** YOUR OBJECTIVE **
What is needed is an exact copy of every line from the one containing "You are a computer-use" through the end of the entries; please set it down without any pictures.

(Records from a dataset)
┄┄┄┄┄┄┄┄┄┄

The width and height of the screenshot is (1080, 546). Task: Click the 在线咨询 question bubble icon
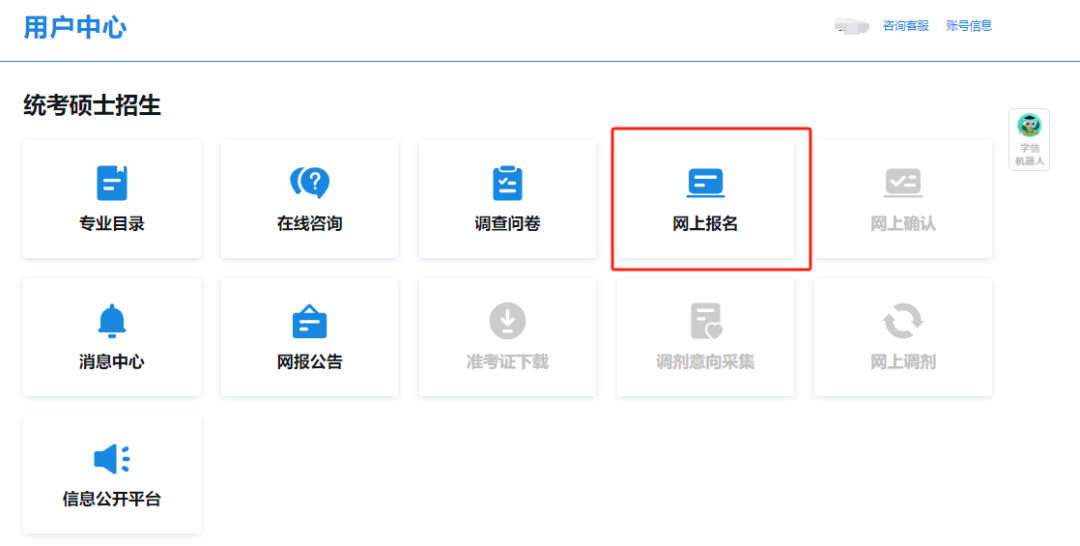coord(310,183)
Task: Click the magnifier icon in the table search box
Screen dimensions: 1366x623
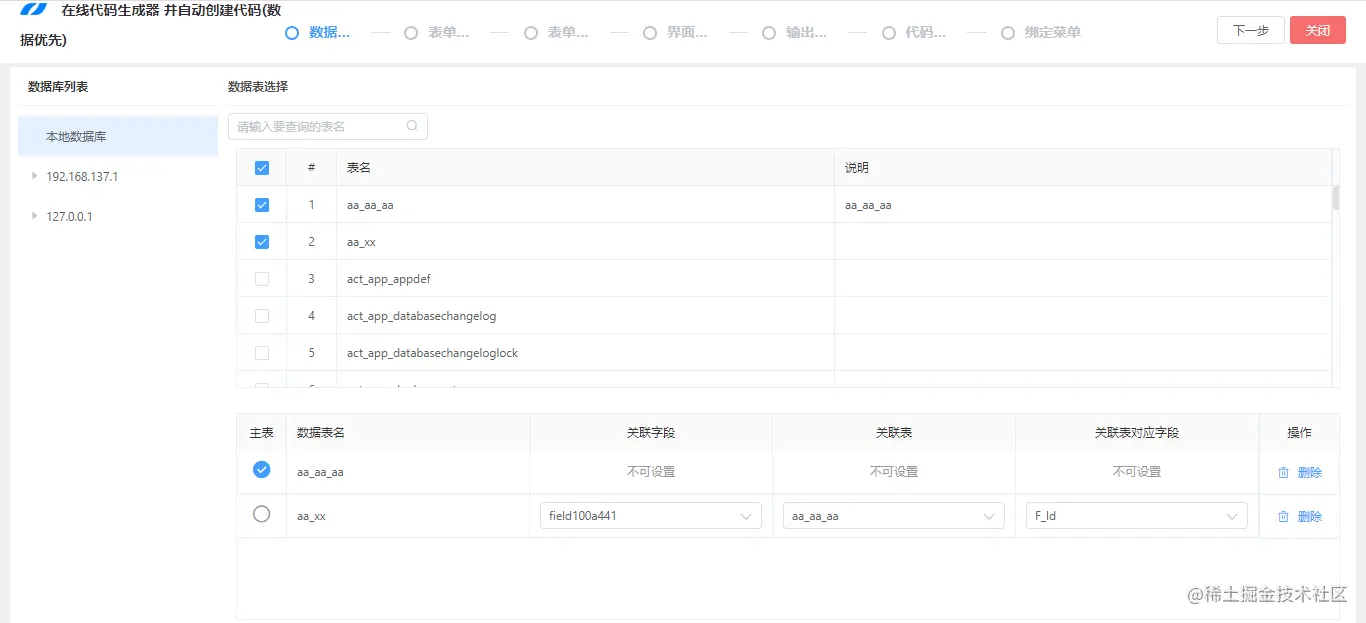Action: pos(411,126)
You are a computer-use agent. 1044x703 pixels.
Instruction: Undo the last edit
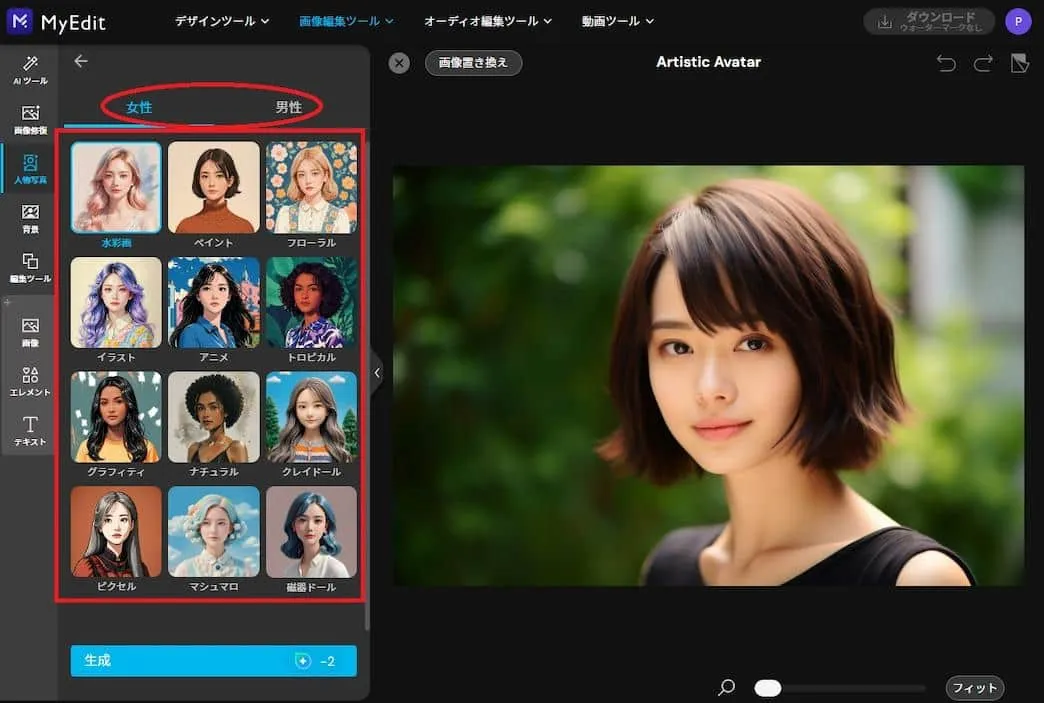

┄┄┄┄┄┄┄┄┄┄

** RESULT OF THE TASK **
You are a computer-use agent. 1044x703 pixels.
Instruction: Undo the last edit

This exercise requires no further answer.